### [Source document]
────────────────
SELECT Name, CtoF(BoilingPoint)
  FROM Elements

would retrieve the name and the boiling point from each row. It invokes the CtoF user-defined function as declared above in order to convert the value in the column to a value in Fahrenheit.

Each user-defined function carries certain properties or characteristics. The SQL standard defines the following properties:
- Language - defines the programming language in which the user-defined function is implemented; examples include SQL, C, C# and Java.
- Parameter style - defines the conventions that are used to pass the function parameters and results between the implementation of the function and the database system (only applicable if language is not SQL).
- Specific name - a name for the function that is unique within the database. Note that the function name does not have to be unique, considering overloaded functions. Some SQL implementations require that function names are unique within a database, and overloaded functions are not allowed.
- Determinism - specifies whether the function is deterministic or not. The determinism characteristic has an influence on the query optimizer when compiling a SQL statement.
- SQL-data access - tells the database management system whether the function contains no SQL statements (NO SQL), contains SQL statements but does not access any tables or views (CONTAINS SQL), reads data from tables or views (READS SQL DATA), or actually modifies data in the database (MODIFIES SQL DATA).

User-defined functions should not be confused with stored procedures. Stored procedures allow the user to group a set of SQL commands. A procedure can accept parameters and execute its SQL statements depending on those parameters. A procedure is not an expression and, thus, cannot be used like user-defined functions.

Some database management systems allow the creation of user defined functions in languages other than SQL. Microsoft SQL Server, for example, allows the user to use .NET languages including C# for this purpose. DB2 and Oracle support user-defined functions written in C or Java programming languages.

===SQL Server 2000===
There are three types of UDF in Microsoft SQL Server 2000: scalar functions, inline table-valued functions, and multistatement table-valued functions.

Scalar functions return a single data value (not a table) with RETURNS clause. Scalar functions can use all scalar data types, with exception of timestamp and user-defined data types.
────────────────
### [Problems to work on]
[1] From the passage on SQL user-defined functions, return the part from "- Determinism - specifies" to "(MODIFIES SQL DATA).".
[2] In the passage on SQL user-defined functions, shorten the paragraph beginning "Some database management systems allow the creation" while keeping its main facts.
[3] Continue the passage on SQL user-defined functions from its final sentence.

### [Dataset records]
────────────────
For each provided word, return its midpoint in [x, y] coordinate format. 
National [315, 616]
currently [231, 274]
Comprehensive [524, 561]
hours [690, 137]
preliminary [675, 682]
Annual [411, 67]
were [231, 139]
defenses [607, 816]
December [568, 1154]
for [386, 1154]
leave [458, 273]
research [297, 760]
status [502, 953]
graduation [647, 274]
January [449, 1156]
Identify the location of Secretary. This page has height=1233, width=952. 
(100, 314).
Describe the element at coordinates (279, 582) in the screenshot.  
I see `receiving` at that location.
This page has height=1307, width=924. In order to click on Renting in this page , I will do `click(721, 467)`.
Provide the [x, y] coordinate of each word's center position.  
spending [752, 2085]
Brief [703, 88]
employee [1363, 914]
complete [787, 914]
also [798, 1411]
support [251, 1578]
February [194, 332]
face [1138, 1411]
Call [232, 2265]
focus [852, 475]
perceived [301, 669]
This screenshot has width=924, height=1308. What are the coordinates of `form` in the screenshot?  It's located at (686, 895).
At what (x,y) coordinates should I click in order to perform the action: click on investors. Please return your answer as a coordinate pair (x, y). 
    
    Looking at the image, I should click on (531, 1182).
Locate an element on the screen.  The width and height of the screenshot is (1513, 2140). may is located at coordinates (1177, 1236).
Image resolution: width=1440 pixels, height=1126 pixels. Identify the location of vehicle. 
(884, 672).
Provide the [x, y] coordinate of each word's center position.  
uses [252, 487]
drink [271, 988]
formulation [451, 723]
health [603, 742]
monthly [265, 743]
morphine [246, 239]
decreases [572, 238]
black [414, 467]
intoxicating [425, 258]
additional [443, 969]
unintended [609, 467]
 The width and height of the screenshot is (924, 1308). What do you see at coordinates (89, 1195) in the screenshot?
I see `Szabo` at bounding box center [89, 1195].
────────────────
### [Answers given]
[1]
- Determinism - specifies whether the function is deterministic or not. The determinism characteristic has an influence on the query optimizer when compiling a SQL statement.
- SQL-data access - tells the database management system whether the function contains no SQL statements (NO SQL), contains SQL statements but does not access any tables or views (CONTAINS SQL), reads data from tables or views (READS SQL DATA), or actually modifies data in the database (MODIFIES SQL DATA).

[2] Some database systems let users write user-defined functions in languages other than SQL. Microsoft SQL Server accepts .NET languages such as C#, and DB2 and Oracle accept C or Java.

[3]
Inline table-valued functions return the result set of a single SELECT statement.
Multistatement table-valued functions return a table, which was built with many TRANSACT-SQL statements.

User-defined functions can be invoked from a query like built‑in functions such as OBJECT_ID, LEN, DATEDIFF, or can be executed through an EXECUTE statement like stored procedures.

Performance Notes:

User-defined functions are subroutines made of one or more Transact-SQL statements that can be used to encapsulate code for reuse.
It takes zero or more arguments and evaluates a return value. Has both control-flow and DML statements in its body similar to stored procedures.
Does not allow changes to any Global Session State, like modifications to database or external resource, such as a file or network.
Does not support output parameter.
DEFAULT keyword must be specified to pass the default value of parameter.
Errors in UDF cause UDF to abort which, in turn, aborts the statement that invoked the UDF.

CREATE FUNCTION CubicVolume
-- Input dimensions in centimeters
(
    @CubeLength decimal(4,1),
    @CubeWidth decimal(4,1),
    @CubeHeight decimal(4,1)
)
    RETURNS decimal(12,3)
AS
BEGIN
  RETURN(@CubeLength * @CubeWidth * @CubeHeight)
END

===Apache Hive===
Apache Hive defines, in addition to the regular user-defined functions (UDF), also user-defined aggregate functions (UDAF) and table-generating functions (UDTF). Hive enables developers to create their own custom functions with Java.

===Apache Doris===
Apache Doris, an open-source real-time analytical database, allows external users to contribute their own UDFs written in C++ to it.